Der neue Jugendmedienschutz-Staatsvertrag -- Das ganze Ausmaß der
Problematik

 

Seit dem 01.04.2003 gilt der neue "Staatsvertrag über den Schutz der
Menschenwürde und den Jugendschutz in Rundfunk und Telemedien
(Jugendmedienschutz-Staatsvertrag - JMStV)".

Bereits vor kurzem wurde im Internet die Information verbreitet, dass ab
dem Inkrafttreten des Vertrages Linux-Spiele nicht mehr verbreitet
werden dürfen (s. a. <http://www.golem.de/0303/24770.html>.

Ja, denken Sie, aber was hat das mit der Webseite zu tun?

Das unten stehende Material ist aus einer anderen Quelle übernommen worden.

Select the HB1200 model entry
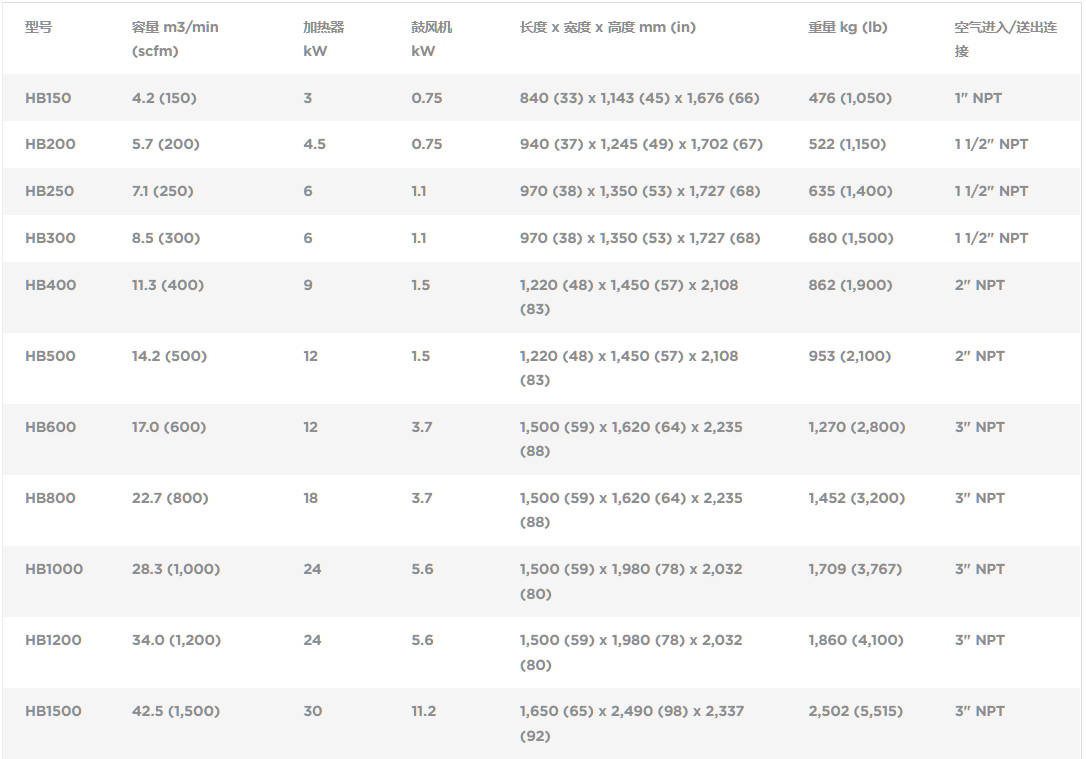 (53, 640)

### Es geht dabei um den §5 JMSTV:

*"§5 - Entwicklungsbeeinträchtigende Angebote"*

*"(1) Sofern Anbieter Angebote, die geeignet sind, die Entwicklung von
Kindern oder Jugendlichen zu einer eigenverantwortlichen und
gemeinschaftsfähigen Persönlichkeit zu beeinträchtigen, verbreiten oder
zugänglich machen, haben sie dafür Sorge zu tragen, dass Kinder oder
Jugendliche der betroffenen Altersstufen sie üblicherweise nicht
wahrnehmen."*

*"(2) Bei Angeboten wird die Eignung zur Beeinträchtigung der
Entwicklung im Sinne von Absatz 1 vermutet, wenn sie nach dem
Jugendschutzgesetz für Kinder oder Jugendliche der jeweiligen
Altersstufe nicht freigegeben sind. Satz 1 gilt entsprechend für
Angebote, die mit dem bewerteten Angebot im Wesentlichen inhaltsgleich
sind."*

*"(3) Der Anbieter kann seiner Pflicht aus Absatz 1 dadurch entsprechen,
dass er"*

*"1. durch technische oder sonstige Mittel die Wahrnehmung des Angebots
durch Kinder oder Jugendliche der betroffenen Altersstufe unmöglich
macht oder wesentlich erschwert oder"*

*"2. die Zeit, in der die Angebote verbreitet oder zugänglich gemacht
werden, so wählt dass Kinder oder Jugendliche der betroffenen
Altersstufe üblicherweise die Angebote nicht wahrnehmen."*

*"(4) Ist eine entwicklungsbeeinträchtigende Wirkung im Sinne von Absatz
1 auf Kinder oder Jugendliche anzunehmen, erfüllt der Anbieter seine
Verpflichtung nach Absatz 1, wenn das Angebot nur zwischen 23 Uhr und 6
Uhr verbreitet oder zugänglich gemacht wird. Gleiches gilt, wenn eine
entwicklungsbeeinträchtigende Wirkung auf Kinder oder Jugendliche unter
16 Jahren zu befürchten ist, wenn das Angebot nur zwischen 22 Uhr und 6
Uhr verbreitet oder zugänglich gemacht wird. Bei Filmen, die nach §14
Abs. 2 des Jugendschutzgesetzes unter 12 Jahren nicht freigegeben sind,
ist bei der Wahl der Sendezeit dem Wohl jüngerer Kinder Rechnung zu
tragen."*

*"(5) Ist eine entwicklungsbeeinträchtigende Wirkung im Sinne von Absatz
1 nur auf Kinder zu befürchten, erfüllt der Anbieter von Telemedien
seine Verpflichtung nach Absatz 1, wenn das Angebot getrennt von für
Kinder bestimmten Angeboten verbreitet wird oder abrufbar ist."*

*"(6) Absatz 1 gilt nicht für Nachrichtensendungen, Sendungen zum
politischen Zeitgeschehen im Rundfunk und vergleichbare Angebote bei
Telemedien, soweit ein berechtigtes Interesse gerade an dieser Form der
Darstellung oder Berichterstattung vorliegt."*

Der o. g. Abs. 2 besagt, dass alle Angebote, bei denen keine
Altersfreigabe erfolgt ist, als entwicklungsbeeinträchtigend im Sinne
des Absatzes 1 gelten.

Laut Abs. 1 müssen Anbieter von solchen Angeboten dafür Sorge tragen,
dass diese durch Kinder oder Jugendliche nicht erreicht werden können.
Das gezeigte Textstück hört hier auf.